Derken ayın 1’i. Hiç hareket yok. Açtım kitaplarımı, başkalarının doğum hikâyelerini okudum ve fark ettim ki birçok kadın doğum yaptığı gün muhakkak yürümüş. Kimi çarşıya çıkmış, kimi işe uğramış. “Kalk” dedim kocama, bir saat yürüyelim. Gittik, geri geldik 16.30 civarı, sancılarım tekrar başladı. Bir yandan DVD seyrediyoruz. Bir film bitti, ikinciyi koyduk, benim sancılar acayip şiddetlendi. Bir baktık 5-6 dakikada bir ve 45 saniye sürüyor. Gene yanlış sancıdır diye istemeye istemeye Ebru Hanım’ı aradım. Dört dakikaya düşünce hastaneye gitmeyi kararlaştırdık. Hakikaten de gece 22.00’de sancıların sıklığı dört dakikaya düştü. Hemen Güven Hastanesi’ne gittik. Ebru Hanım da beş dakika sonra geldi. Hemşirelere, “Gizem Hanım her şeye hâkim, ne yapacağını biliyor, kesinlikle işine karışmayın” dedi.
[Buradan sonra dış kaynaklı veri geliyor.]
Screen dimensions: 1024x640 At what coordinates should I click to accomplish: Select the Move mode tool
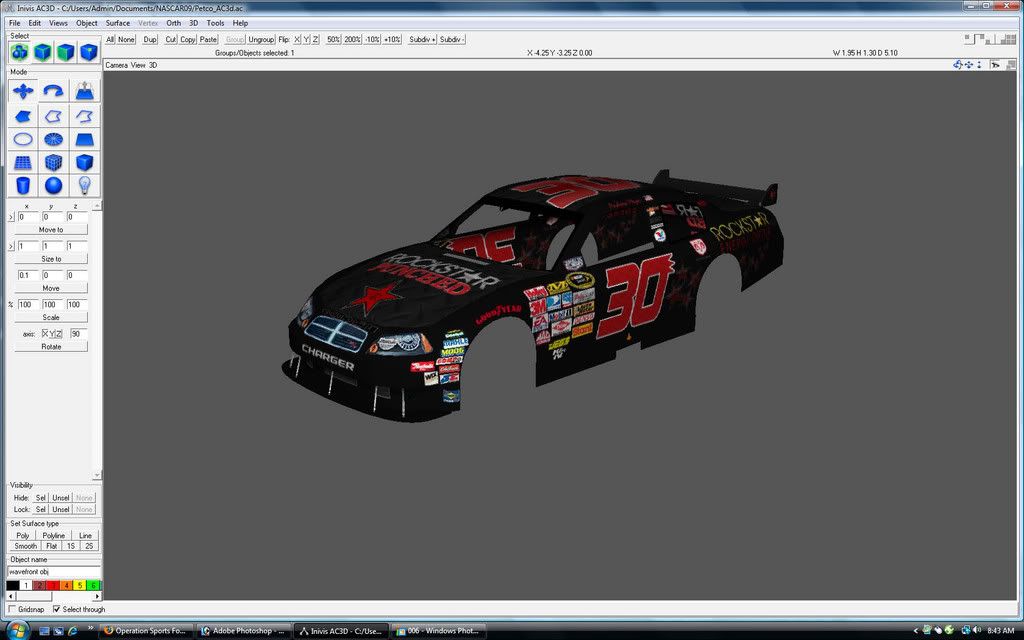click(23, 91)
Böylece ben kendi isteğimle lavman yaptırmadım gerek yok diye –normal doğumda sancılarla birlikte ishal başlayabiliyor ve bağırsaklar kendini temizliyor-, serum taktırmadım gezeceğim diye ve asla yatağa bağlı kalmadım. Hiçbir uyuşturucu ve ağrı kesici yok. Tamamen doğal seyrinde ilerleyecek her şey.

Saatlerce yürüdüm. Saat baş Ebru Hanım açıklık muayenesi yaptı, her saatte normal bir hızla bir santim açılma oldu. Tabii sancılar şiddetlendi; gece 02.00 civarı Ebru Hanım “Artık biraz dinlen, enerjine ihtiyacımız olacak” deyince bir saat yattım. Ve açıklık altı santimde durdu. Ölüyordum korkudan, aynen Meriç’te olan başıma gelecek diye, hemen kalktım ayağa. Koridorda bir aşağı bir yukarı yürüyorum.
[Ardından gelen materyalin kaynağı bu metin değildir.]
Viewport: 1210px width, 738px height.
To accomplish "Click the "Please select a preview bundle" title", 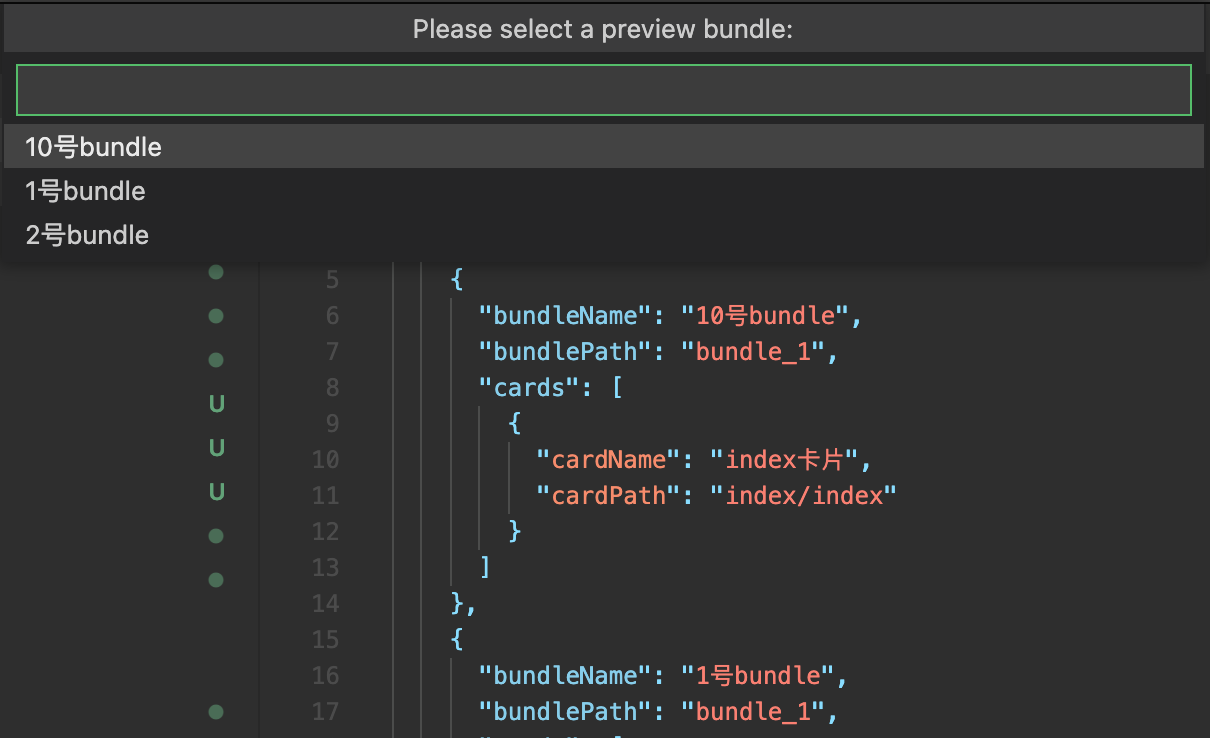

Derken saat 04.00te, Ebru Hanım “Tamam, aktif doğum bitti, son iki santime geldik, yatağa geç” dedi. Tabi ben biliyorum kitaplardan, son iki santim en hızlı ama en ağrılı ilerleyen dönemi doğumun. Fakat zorlanmaya başladım. Sürekli sancı vuruyor ve açılma devam ediyor. Dokuz santime geldiğimizde Ebru Hanım “Sancı varken ıkınacaksın ve ben su kesesini açacağım” dedi. Hep beynimden “Bunu ben istedim, bebek doğacak ve her şey bitecek, dayan” diyordum. Ebru Hanım öyle maharetle açtı ki, bebeği kanala suyla birlikte oturttu. Bebek iri olduğu için, korkuyorduk abisi gibi kanala giremezse diye. 05.00te yarım doz morfin verdi, ve birden dünyanın en mutlu insanı ben oldum! Sancı geliyor vuruyor, gidiyor da siz üzerinde durmuyorsunuz!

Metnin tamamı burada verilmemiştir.